Al siguiente día por la mañana, cuando Ito nos dijo que el contratista había corrido a Gabriel y lo había mandado de regreso a México, sentí como si alguien me hubiera dado una patada en el estómago. No me podía concentrar en el trabajo. A veces ni siquiera me movía. Para el tiempo en que yo recogía una caja, Papá ya había recogido dos. Él terminó su surco, empezó otro y se me acercó.

—¿Qué te pasa Panchito? —me preguntó—. Vas muy despacio. Necesitas apurarte.
—Es que me quedo pensando en Gabriel —le contesté.
—Lo que hizo Diaz estuvo muy mal, y algún día pagará por eso, si no en esta vida, en la otra —me dijo—. Gabriel sólo hizo lo que tenía que hacer.

Papá me animó dándome varios puñados de fresas que pizcó de mi surco. Con su ayuda pude terminar ese día tan largo.
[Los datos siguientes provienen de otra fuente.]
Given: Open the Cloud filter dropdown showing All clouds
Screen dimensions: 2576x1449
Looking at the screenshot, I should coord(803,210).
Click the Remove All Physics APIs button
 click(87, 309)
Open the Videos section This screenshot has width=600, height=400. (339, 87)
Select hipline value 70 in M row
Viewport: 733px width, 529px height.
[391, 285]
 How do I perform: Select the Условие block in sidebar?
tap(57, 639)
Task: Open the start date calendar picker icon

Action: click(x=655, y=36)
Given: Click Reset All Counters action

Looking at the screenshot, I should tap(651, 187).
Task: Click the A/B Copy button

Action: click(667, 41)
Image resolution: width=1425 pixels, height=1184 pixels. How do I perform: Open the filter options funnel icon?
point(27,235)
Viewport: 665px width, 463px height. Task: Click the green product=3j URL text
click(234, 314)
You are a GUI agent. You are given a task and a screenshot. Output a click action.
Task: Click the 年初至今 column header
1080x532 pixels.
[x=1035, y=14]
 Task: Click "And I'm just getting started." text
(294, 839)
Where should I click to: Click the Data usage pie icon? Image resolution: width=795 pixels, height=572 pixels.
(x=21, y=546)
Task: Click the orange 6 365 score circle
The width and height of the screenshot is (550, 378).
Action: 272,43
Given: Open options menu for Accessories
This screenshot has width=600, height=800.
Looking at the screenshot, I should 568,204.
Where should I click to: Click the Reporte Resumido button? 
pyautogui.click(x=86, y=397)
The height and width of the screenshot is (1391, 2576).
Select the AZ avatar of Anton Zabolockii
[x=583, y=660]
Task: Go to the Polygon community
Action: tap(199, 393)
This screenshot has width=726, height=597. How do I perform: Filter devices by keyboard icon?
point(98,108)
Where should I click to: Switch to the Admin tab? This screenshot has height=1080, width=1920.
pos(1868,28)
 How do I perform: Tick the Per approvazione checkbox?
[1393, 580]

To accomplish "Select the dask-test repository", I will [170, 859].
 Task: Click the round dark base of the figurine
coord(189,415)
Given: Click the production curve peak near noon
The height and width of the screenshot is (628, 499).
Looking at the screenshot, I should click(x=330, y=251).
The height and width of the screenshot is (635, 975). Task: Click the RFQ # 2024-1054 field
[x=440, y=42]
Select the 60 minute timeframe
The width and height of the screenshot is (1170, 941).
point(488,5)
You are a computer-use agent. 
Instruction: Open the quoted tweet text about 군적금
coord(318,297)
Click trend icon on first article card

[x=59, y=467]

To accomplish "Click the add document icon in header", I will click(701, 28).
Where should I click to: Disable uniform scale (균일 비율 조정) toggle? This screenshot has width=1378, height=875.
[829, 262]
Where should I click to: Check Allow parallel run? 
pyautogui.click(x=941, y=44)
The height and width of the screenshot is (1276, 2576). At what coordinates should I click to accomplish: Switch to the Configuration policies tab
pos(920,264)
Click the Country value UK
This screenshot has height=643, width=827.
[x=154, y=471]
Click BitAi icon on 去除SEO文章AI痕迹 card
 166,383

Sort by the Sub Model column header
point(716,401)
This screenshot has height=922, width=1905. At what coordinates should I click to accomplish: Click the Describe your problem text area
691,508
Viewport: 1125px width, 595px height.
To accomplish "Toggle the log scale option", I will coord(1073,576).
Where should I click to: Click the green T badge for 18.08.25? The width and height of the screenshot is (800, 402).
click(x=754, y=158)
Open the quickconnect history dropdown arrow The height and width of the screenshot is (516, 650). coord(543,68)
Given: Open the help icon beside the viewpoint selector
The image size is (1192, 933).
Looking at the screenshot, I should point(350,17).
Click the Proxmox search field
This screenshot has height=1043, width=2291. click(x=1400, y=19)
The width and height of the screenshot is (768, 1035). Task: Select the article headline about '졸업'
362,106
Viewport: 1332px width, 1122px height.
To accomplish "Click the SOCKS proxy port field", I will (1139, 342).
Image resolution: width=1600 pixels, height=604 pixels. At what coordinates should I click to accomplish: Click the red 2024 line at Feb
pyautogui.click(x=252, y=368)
Cuando llegamos a casa, no quería jugar kick-the-can. Sólo quería estar solo, pero mis hermanos no me dejaron. Ellos me siguieron pidiéndome que jugara. Finalmente acepté cuando Manuelito se acercó y se unió al grupo.
—Por favor, aunque sea sólo un juego —me suplicó.
—Está bien, pero sólo uno —contesté.

Emparejamos nuestros palitos para ver quién seria el guardia. Le tocó a Carlos. Mientras él contaba hasta el veinte con los ojos cerrados, corrimos a escondernos. Yo me escondí detrás de un árbol de pimiento que estaba al lado del excusado. Cuando me encontró Carlos, gritó
—¡Encontré a Panchito! Él y yo corrimos para alcanzar el bote. Yo lo alcancé primero y lo pateé con todas mis fuerzas. El bote voló en el aire y fue a caer en uno de los botes de basura. Ésa fue la última vez que jugué el juego.